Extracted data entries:
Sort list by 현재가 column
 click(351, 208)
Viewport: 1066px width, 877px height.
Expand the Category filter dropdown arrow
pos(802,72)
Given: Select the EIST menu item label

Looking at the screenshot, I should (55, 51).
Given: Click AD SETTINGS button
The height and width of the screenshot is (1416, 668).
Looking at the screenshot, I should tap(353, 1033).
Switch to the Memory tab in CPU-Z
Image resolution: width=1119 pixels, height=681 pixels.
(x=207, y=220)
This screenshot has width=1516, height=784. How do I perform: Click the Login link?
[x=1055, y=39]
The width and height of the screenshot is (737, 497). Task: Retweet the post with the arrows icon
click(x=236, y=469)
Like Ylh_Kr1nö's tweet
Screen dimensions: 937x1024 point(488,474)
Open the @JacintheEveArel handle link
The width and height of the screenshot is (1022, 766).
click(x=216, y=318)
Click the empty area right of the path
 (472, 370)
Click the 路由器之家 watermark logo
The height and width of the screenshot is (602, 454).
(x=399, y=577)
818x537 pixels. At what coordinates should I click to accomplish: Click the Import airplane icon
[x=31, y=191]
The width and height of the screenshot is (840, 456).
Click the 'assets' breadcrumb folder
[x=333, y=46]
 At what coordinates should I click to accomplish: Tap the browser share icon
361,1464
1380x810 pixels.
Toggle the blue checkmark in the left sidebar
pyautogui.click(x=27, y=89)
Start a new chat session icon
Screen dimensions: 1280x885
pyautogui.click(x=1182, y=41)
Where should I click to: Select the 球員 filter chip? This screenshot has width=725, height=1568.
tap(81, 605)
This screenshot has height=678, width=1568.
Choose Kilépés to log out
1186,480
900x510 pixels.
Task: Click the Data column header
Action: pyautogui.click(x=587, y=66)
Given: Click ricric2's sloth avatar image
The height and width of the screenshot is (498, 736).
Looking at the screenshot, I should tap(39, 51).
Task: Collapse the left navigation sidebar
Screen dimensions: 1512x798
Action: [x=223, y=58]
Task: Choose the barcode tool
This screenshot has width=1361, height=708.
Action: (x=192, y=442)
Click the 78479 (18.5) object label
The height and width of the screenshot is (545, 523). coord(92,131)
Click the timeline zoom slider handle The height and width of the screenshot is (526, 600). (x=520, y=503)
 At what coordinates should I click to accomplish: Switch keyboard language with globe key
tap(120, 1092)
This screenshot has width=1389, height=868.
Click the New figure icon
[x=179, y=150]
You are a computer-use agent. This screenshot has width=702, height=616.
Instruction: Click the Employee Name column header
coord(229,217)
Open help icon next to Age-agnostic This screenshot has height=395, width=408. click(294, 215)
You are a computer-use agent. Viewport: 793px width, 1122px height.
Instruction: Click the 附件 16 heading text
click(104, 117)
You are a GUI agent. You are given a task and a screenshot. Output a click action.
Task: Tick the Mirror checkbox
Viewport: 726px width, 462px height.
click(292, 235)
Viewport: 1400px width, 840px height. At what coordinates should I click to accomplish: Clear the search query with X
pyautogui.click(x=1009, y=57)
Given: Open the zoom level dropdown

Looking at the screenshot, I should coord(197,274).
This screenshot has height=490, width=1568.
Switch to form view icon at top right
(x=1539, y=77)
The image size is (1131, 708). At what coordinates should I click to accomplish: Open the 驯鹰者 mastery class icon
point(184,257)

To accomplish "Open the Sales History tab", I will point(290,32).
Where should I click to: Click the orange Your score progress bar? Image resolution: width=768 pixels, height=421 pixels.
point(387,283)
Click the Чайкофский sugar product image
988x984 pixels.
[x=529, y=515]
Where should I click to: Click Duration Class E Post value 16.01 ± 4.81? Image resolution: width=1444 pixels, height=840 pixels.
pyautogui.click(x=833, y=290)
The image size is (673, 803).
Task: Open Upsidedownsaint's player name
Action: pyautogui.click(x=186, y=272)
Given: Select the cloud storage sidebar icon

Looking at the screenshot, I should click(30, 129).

PROBLEM TO SOLVE: Count the lines in the items above that contain the string "column", treating uppercase and lowercase as different. Reply with the number alone.

RESPONSE: 3